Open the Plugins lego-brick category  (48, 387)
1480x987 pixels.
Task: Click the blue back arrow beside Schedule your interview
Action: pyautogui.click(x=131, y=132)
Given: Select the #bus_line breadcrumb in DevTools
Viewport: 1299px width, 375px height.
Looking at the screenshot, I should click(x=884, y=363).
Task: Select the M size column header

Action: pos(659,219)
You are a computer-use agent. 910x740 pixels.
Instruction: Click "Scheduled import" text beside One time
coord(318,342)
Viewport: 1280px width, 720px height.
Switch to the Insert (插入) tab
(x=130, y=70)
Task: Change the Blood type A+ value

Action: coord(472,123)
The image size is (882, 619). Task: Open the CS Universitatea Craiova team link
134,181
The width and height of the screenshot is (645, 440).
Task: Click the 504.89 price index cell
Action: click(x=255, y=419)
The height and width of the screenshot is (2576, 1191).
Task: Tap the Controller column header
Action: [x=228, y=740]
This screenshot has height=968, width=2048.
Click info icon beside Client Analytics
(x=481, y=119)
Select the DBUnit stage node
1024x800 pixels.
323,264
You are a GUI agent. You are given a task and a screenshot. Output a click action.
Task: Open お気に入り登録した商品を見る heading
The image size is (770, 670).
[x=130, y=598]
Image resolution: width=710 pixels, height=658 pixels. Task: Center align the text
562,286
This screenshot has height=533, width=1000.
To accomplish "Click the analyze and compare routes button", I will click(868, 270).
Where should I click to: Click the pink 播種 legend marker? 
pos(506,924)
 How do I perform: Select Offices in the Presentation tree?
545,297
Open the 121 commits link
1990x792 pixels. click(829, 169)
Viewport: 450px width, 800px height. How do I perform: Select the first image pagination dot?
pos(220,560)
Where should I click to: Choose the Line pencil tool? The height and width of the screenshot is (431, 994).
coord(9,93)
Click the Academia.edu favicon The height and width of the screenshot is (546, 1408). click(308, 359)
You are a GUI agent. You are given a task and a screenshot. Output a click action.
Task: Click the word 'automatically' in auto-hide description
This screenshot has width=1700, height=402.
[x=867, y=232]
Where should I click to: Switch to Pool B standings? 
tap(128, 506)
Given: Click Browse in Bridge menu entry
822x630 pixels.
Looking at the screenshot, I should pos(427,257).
··········
Return exactly the lines from the line holding "Click the Academia.edu" to the last line of the data, with both of those lines included and nothing added.

Click the Academia.edu favicon The height and width of the screenshot is (546, 1408). click(308, 359)
You are a GUI agent. You are given a task and a screenshot. Output a click action.
Task: Click the word 'automatically' in auto-hide description
This screenshot has width=1700, height=402.
[x=867, y=232]
Where should I click to: Switch to Pool B standings? 
tap(128, 506)
Given: Click Browse in Bridge menu entry
822x630 pixels.
Looking at the screenshot, I should pos(427,257).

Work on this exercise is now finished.